Jahresbericht

Vorwort aus dem Jahresbericht

Offenes Denken für eine offene Gesellschaft

Sehr geehrte Damen und Herren,

die Ansprache der Kanzlerin im Frühjahr 2020 hat es auf den Punkt gebracht: Im Kern hob sie hervor, dass diese Pandemie Dimension einer tiefgreifenden Krise hat, wie wir sie seit dem zweiten Weltkrieg nicht mehr erlebt haben. Heute, ein Jahr später, begreifen viele – immer noch nicht alle – angesichts vieler menschlicher Opfer und persönlicher Verluste, wie einschneidend vor allem der Zwang zu sozialer Distanzierung gesellschaftliches und wirtschaftliches Leben verändert. Mit Impfungen, Teststrategien und vielem anderen mehr, gibt es Hoffnung auf eine positive Wendung. Überstanden ist das Ganze noch lange nicht und ein Zurück zu »Vor-Corona-Zeiten« wird es nicht geben.
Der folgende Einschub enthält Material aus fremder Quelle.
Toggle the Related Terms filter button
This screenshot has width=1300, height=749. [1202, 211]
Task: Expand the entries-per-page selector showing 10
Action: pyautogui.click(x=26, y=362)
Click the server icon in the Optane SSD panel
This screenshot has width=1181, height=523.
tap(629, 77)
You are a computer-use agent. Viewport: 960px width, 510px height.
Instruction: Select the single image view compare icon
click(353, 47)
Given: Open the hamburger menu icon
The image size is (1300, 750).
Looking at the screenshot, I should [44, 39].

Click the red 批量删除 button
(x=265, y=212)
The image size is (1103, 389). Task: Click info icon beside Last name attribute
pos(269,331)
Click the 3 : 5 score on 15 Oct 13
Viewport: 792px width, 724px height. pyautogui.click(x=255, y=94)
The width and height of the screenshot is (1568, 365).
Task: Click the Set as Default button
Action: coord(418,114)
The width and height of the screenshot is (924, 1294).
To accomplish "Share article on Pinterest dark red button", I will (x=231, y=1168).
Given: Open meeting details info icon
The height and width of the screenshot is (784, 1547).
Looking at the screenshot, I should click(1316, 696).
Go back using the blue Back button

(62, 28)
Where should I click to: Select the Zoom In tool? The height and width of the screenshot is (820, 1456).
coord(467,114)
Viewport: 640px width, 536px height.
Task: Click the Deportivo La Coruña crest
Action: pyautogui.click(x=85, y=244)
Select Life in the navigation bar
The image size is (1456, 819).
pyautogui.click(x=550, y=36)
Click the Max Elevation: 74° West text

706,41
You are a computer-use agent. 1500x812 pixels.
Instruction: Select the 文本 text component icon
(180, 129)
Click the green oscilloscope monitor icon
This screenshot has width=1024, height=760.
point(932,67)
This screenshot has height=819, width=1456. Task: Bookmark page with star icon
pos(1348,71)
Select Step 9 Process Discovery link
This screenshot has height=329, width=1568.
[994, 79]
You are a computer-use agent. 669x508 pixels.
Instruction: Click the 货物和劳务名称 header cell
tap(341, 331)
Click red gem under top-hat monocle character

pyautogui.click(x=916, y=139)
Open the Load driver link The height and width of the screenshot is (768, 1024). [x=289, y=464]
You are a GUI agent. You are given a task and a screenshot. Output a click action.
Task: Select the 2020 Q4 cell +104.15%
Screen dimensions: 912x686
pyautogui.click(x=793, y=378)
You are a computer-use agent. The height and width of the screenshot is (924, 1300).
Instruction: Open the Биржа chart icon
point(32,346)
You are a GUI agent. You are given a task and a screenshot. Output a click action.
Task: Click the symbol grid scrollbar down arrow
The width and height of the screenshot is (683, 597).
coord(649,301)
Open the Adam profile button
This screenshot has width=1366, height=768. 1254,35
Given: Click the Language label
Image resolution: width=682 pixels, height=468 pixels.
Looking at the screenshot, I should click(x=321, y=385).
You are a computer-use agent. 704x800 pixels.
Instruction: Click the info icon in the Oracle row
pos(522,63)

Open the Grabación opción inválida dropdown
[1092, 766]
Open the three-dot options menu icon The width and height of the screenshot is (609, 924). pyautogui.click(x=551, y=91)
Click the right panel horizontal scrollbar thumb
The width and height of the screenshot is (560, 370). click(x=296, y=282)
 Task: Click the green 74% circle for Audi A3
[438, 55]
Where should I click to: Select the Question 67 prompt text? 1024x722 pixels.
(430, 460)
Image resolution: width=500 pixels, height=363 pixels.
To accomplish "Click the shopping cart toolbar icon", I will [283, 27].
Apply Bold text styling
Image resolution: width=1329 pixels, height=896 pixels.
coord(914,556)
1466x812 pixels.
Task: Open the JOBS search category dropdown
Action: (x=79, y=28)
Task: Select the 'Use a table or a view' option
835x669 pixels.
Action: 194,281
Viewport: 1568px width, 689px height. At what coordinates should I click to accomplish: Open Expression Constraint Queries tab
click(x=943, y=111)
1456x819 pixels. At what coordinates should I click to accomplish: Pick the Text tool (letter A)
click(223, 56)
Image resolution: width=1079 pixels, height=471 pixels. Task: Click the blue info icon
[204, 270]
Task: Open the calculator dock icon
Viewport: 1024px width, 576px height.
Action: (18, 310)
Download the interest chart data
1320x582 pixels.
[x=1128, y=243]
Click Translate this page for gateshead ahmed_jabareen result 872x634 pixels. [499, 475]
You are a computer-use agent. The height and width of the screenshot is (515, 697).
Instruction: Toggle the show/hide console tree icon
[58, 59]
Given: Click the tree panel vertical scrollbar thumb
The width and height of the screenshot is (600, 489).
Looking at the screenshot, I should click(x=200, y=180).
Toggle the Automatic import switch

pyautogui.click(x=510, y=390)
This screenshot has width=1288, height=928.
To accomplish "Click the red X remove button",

Als Siedlungswerk sind wir bislang im Großen und Ganzen mit unseren Mitarbeitern, Kunden und Partnern, in unseren Geschäftsfeldern gut und allen Schwierigkeiten zum Trotz erfolgreich durch die Krise gekommen. Nachhaltige Strategien, Handeln und Denken helfen. Die Werte, das Selbstverständnis und die Handlungsprinzipien des Siedlungswerks wurden weiter ausformuliert und im neu gestalteten Leitbild festgehalten. Trotz der enorm hohen und weiter gestiegenen Arbeitsbelastung kann unsere Wohnungsbau-Offensive beibehalten werden, laufen Optimierungs- und Anpassungsprozesse in Hausbewirtschaftung und Verwaltung, wie die Weiterentwicklung in der Unternehmensgruppe. Die digitale Transformation greift auf allen Ebenen. Videokonferenzen, mobiles Arbeiten von zu Hause, der Baustelle oder zwischen Geschäftsstellen und -partnern wurden in kurzer Zeit zum Standard und helfen neben allen weiteren Hygiene- und Vorsichtsmaßnahmen Risiken zu begrenzen.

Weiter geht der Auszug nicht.